En France, pendant la seconde guerre mondiale, la résistance a été l’ensemble de mouvements et réseaux clandestins qui, durant cette dernière ont poursuivi la lutte contre l’axe et ses relais collaborationnistes sur le territoire français depuis le 22 juin 1940 jusqu’à la libération en 1944 (2).
Mais, Robert Belot avertit: la résistance est une décision risquée dont les conséquences ne sont écrites nulle part et qui se mûrit dans l’âpre solitude (ce point de vue emporte mon adhésion). Le résistant se bat contre lui-même, contre sa famille et parfois à l’insu de celle-ci, face à l’incertitude d’une histoire dont il ne connait pas la fin (3).
Les résistants, dans leur ensemble, n’ont pas d’épouses, et ceux qui en ont, ne les écoutent pas ou les quittent tôt. Les femmes les empêchent d’agir. Quand l’on posait à Yasser Arafat la question de savoir pourquoi il ne se mariait pas, il répondait : « Je suis marié à l’OLP (4) » j’évite, pour l’instant d’évoquer, Ernesto Che Guevara qui abandonna sa famille à Cuba…
Les hommes des combats souterrains
En juin 2004, je revenais du territoire de Fizi en province du Sud Kivu en RD Congo, pour une mission d’évaluation du degré des destructions des infrastructures scolaires causées par la rébellion du Rassemblement Congolais pour la Démocratie (RCD), une rébellion pro Rwandaise.
Accompagné d’un ami ce soir-là, il me demanda d’aller avec lui pour visiter un de ses cousins arrêté dans un cachot du lieu.
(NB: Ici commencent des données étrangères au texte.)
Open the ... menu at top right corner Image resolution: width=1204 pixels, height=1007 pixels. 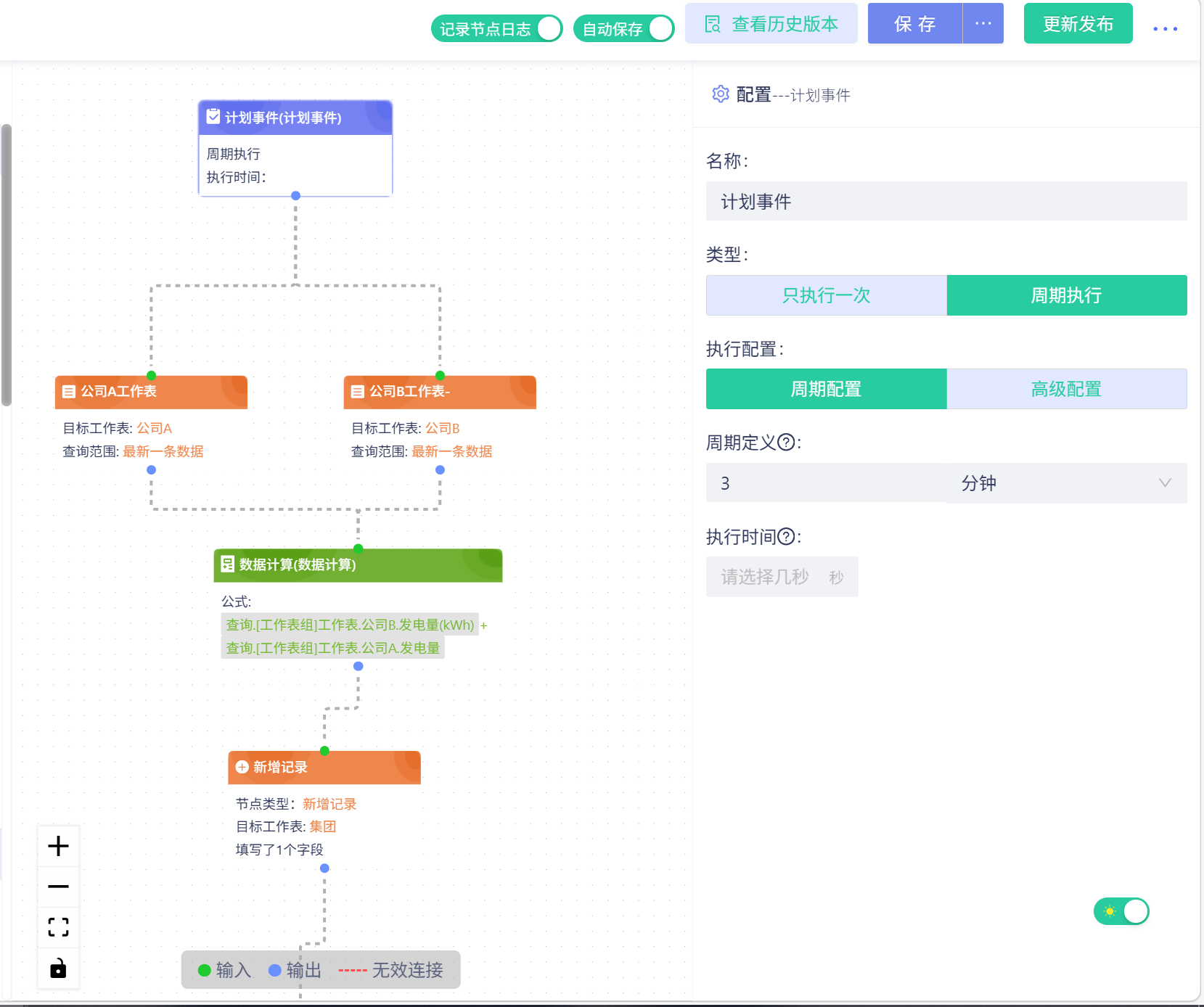click(x=1166, y=28)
Le geôlier accepta de nous ouvrir ledit cachot après nous avoir soutiré quelques pourboires. Sur la porte de ce dernier, des écrits : « ce cachot et la mort = 1 ».
Surpris, j’ai demandé au gardien si l’homme en détention et objet de notre visite était déjà condamné à mort? Il me sourit et ne répondit pas. Quant au prisonnier, il était arrêté pour avoir refusé de marier sa fillette de 12 ans afin de payer la dot de son épouse décédée avant qu’elle ne soit dotée: la mère de la fillette.
De retour à Bukavu, j’exprime ma vive préoccupation sur la situation des violations terribles des droits humains en territoire de Fizi à Pascal Kabungulu Kibembi, un grand défenseur des droits humains, secrétaire exécutif de « Héritier de la justice », une ONG spécialisée en la matière et avec laquelle je collaborais. Il prit note, promit d’enquêter et surtout de dénoncer cette situation.
Il sera assassiné quelques mois après, chez lui, le 31 juillet 2005, par des hommes armés qui l’ont abattu de sang-froid. Il était déjà vice-président de l’organisation régionale "La ligue des droits de l’homme dans la région des Grand Lacs". Il était toujours du côté des opprimés et n’était jamais en bons termes avec certains officiers militaires.
Human rights Watch, Amnesty International et Front Line, basées à Londres, réclamèrent une enquête et bien sûr des sanctions à l’encontre des auteurs du crime, mais rien n’y fit! C’était un résistant, selon moi.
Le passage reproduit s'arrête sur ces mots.